PROVIDED INFORMATION:
○ ○ ○ ○ ○ ○ ○

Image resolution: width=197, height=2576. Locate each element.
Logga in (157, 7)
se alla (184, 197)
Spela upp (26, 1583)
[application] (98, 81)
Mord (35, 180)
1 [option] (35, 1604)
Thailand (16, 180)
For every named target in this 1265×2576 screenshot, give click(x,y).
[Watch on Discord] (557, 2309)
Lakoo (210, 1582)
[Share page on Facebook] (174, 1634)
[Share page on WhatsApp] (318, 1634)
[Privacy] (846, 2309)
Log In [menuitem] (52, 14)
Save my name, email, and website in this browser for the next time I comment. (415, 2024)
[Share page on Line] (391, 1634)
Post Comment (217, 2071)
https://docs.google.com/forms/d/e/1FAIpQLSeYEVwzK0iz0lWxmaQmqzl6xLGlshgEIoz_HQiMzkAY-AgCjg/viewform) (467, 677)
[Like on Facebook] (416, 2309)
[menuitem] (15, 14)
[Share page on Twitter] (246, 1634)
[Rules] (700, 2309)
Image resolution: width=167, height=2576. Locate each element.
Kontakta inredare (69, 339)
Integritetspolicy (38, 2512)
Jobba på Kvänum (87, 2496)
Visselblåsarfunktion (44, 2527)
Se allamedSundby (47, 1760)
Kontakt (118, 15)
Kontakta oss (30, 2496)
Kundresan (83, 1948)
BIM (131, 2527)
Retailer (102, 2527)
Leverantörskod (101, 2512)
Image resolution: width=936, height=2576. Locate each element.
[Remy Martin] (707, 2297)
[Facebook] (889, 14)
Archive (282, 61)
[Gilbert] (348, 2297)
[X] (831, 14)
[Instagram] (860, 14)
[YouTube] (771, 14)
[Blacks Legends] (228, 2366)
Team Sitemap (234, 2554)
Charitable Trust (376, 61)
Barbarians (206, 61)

○ ○ ○ ○ ○ ○ ○

ASSIGNMENT:
All the lines above need to be retyped exactly, with nothing left out.

RESPONSE TO THIS TASK:
Image resolution: width=197, height=2576. Locate each element.
Logga in (157, 7)
se alla (184, 197)
Spela upp (26, 1583)
[application] (98, 81)
Mord (35, 180)
1 [option] (35, 1604)
Thailand (16, 180)
For every named target in this 1265×2576 screenshot, give click(x,y).
[Watch on Discord] (557, 2309)
Lakoo (210, 1582)
[Share page on Facebook] (174, 1634)
[Share page on WhatsApp] (318, 1634)
[Privacy] (846, 2309)
Log In [menuitem] (52, 14)
Save my name, email, and website in this browser for the next time I comment. (415, 2024)
[Share page on Line] (391, 1634)
Post Comment (217, 2071)
https://docs.google.com/forms/d/e/1FAIpQLSeYEVwzK0iz0lWxmaQmqzl6xLGlshgEIoz_HQiMzkAY-AgCjg/viewform) (467, 677)
[Like on Facebook] (416, 2309)
[menuitem] (15, 14)
[Share page on Twitter] (246, 1634)
[Rules] (700, 2309)
Image resolution: width=167, height=2576. Locate each element.
Kontakta inredare (69, 339)
Integritetspolicy (38, 2512)
Jobba på Kvänum (87, 2496)
Visselblåsarfunktion (44, 2527)
Se allamedSundby (47, 1760)
Kontakt (118, 15)
Kontakta oss (30, 2496)
Kundresan (83, 1948)
BIM (131, 2527)
Retailer (102, 2527)
Leverantörskod (101, 2512)
Image resolution: width=936, height=2576. Locate each element.
[Remy Martin] (707, 2297)
[Facebook] (889, 14)
Archive (282, 61)
[Gilbert] (348, 2297)
[X] (831, 14)
[Instagram] (860, 14)
[YouTube] (771, 14)
[Blacks Legends] (228, 2366)
Team Sitemap (234, 2554)
Charitable Trust (376, 61)
Barbarians (206, 61)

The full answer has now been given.